Poly(3-hydroxybutyrate) multifunctional composite scaffolds for tissue engineering applications.

Poly(3-hydroxybutyrate) (P(3HB)) foams exhibiting highly interconnected porosity (85% porosity) were prepared using a unique combination of solvent casting and particulate leaching techniques by employing commercially available sugar cubes as porogen. Bioactive glass (BG) particles of 45S5 Bioglass grade were introduced in the scaffold microstructure, both in micrometer ((m-BG), <5 microm) and nanometer ((n-BG), 30 nm) sizes. The in vitro bioactivity of the P(3HB)/BG foams was confirmed within 10 days of immersion in simulated body fluid and the foams showed high level of protein adsorption. The foams interconnected porous microstructure proved to be suitable for MG-63 osteoblast cell attachment and proliferation. The foams implanted in rats as subcutaneous implants resulted in a non-toxic and foreign body response after one week of implantation. In addition to showing bioactivity and biocompatibility, the P(3HB)/BG composite foams also exhibited bactericidal properties, which was tested on the growth of Staphylococcus aureus. An attempt was made at developing multifunctional scaffolds by incorporating, in addition to BG, selected concentrations of Vitamin E or/and carbon nanotubes. P(3HB) scaffolds with multifunctionalities (viz. bactericidal, bioactive, electrically conductive, antioxidative behaviour) were thus produced, which paves the way for next generation of advanced scaffolds for bone tissue engineering.

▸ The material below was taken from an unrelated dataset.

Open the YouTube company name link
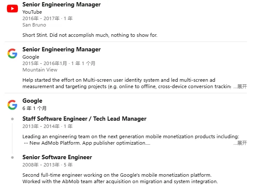Viewport: 254px width, 190px height. pos(32,12)
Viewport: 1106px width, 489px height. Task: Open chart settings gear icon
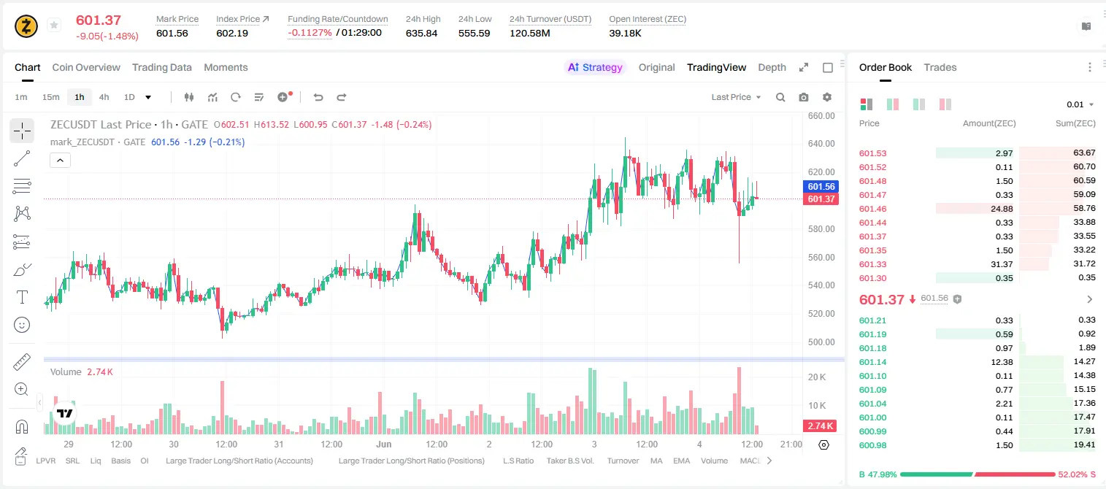click(827, 97)
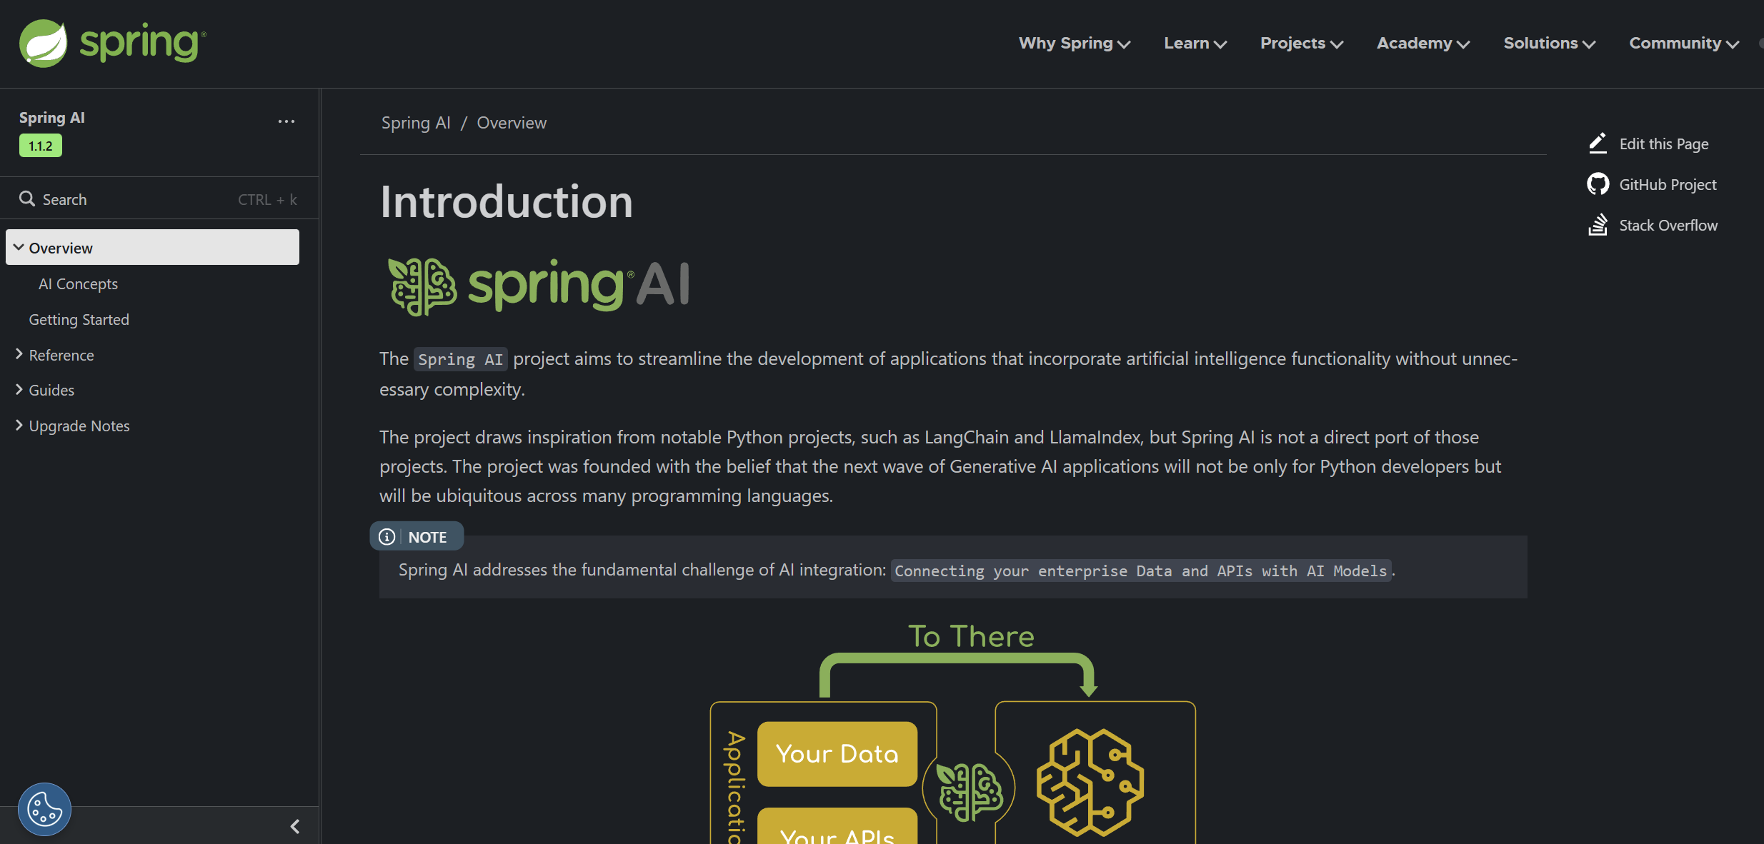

Incorporation of vitamin E in poly(3hydroxybutyrate)/Bioglass composite films: effect on surface properties and cell attachment.

This study investigated the possibility of incorporating alpha-tocopherol (vitamin E) into poly(3hydroxybutyrate) (P(3HB))/Bioglass composites, which are being developed for bone tissue engineering matrices. P(3HB) films with 20 wt% Bioglass and 10 wt% vitamin E were prepared using the solvent casting technique. Addition of vitamin E significantly improved the hydrophilicity of the composites along with increasing the total protein adsorption. The presence of protein adsorbed on the composite surface was further confirmed using X-ray photoelectron spectroscopy analysis. Preliminary cell culture studies using MG-63 human osteoblasts showed that the addition of vitamin E in the P(3HB)/20 wt% Bioglass films significantly increased cell proliferation. The results achieved in this study confirmed the possibility of incorporating vitamin E as a suitable additive in P(3HB)/Bioglass composites to engineer the surface of the composites by promoting higher protein adsorption and increasing the hydrophilicity.

Comparison of nanoscale and microscale bioactive glass on the properties of P(3HB)/Bioglass composites.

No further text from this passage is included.